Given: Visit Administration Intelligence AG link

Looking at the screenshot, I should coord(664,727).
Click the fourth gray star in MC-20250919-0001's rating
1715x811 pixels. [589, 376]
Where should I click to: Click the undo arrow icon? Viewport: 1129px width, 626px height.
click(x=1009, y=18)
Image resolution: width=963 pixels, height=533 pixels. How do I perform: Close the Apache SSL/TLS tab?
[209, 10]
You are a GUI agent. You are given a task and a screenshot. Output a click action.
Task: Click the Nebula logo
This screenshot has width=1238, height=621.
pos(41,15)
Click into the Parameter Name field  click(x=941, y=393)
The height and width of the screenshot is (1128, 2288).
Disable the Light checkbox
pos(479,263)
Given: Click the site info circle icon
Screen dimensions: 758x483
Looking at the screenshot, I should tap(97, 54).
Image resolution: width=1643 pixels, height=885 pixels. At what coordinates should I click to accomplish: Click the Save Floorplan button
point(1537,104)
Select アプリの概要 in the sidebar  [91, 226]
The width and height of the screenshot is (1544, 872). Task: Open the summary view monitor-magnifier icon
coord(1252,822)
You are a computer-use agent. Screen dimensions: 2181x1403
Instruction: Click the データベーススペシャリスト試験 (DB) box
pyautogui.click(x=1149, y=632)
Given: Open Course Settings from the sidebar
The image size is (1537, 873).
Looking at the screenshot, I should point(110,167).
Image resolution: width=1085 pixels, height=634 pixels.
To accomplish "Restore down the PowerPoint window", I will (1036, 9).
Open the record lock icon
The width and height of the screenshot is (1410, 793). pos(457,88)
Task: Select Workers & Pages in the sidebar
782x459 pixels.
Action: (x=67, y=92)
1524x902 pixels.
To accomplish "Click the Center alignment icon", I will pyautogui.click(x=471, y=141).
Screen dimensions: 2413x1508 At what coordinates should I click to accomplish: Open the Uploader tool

- - - - - - -

• [EXERCISE INSTRUCTIONS]: Copy every line of the listing that contains the word "sidebar".

• [OUTPUT OF THE EXERCISE]:
Select アプリの概要 in the sidebar  [91, 226]
Given: Open Course Settings from the sidebar
Task: Select Workers & Pages in the sidebar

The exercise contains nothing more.